> [Required action]: Below is some data. Retype exactly the lines starting at the one with "Contact Us (131, 2487)" and ending at the one with "Social (166, 2361)".

> [Data records]:
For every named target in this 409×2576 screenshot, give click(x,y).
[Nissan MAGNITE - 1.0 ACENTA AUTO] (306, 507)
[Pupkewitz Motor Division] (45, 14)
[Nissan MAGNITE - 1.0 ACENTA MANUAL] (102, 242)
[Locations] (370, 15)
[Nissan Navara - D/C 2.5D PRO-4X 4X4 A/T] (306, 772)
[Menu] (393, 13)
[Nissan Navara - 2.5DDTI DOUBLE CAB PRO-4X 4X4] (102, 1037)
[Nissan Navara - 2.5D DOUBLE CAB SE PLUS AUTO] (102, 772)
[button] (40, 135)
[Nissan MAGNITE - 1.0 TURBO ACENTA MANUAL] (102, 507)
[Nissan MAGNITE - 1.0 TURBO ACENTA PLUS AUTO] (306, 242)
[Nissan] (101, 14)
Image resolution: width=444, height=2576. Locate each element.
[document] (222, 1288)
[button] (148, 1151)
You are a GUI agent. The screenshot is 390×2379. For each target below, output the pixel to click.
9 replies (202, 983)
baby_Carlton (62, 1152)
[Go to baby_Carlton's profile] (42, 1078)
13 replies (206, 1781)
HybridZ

---

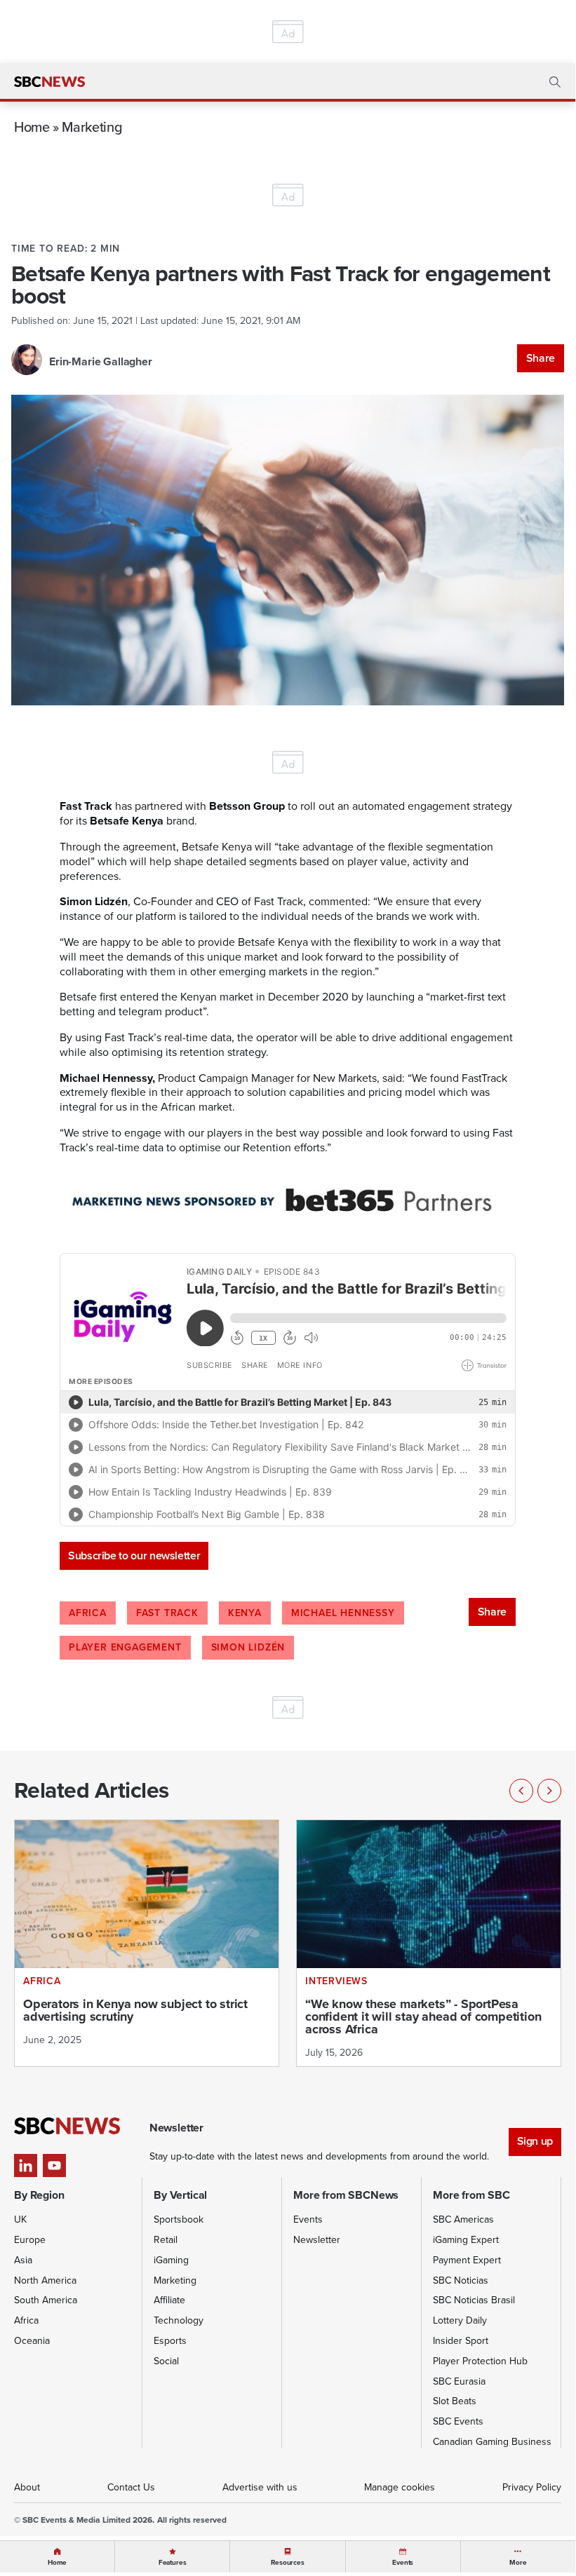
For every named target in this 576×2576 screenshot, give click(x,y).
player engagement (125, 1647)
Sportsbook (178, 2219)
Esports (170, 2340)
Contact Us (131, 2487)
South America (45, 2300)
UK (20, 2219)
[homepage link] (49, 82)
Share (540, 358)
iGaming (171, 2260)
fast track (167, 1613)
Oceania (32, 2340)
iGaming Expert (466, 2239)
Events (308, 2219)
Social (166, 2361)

...

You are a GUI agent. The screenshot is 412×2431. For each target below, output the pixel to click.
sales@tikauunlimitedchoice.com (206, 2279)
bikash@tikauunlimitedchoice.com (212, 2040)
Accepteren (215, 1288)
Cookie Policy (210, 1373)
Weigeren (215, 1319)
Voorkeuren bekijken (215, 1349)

> [Your response]:
Contact Us (131, 2487)
South America (45, 2300)
UK (20, 2219)
[homepage link] (49, 82)
Share (540, 358)
iGaming (171, 2260)
fast track (167, 1613)
Oceania (32, 2340)
iGaming Expert (466, 2239)
Events (308, 2219)
Social (166, 2361)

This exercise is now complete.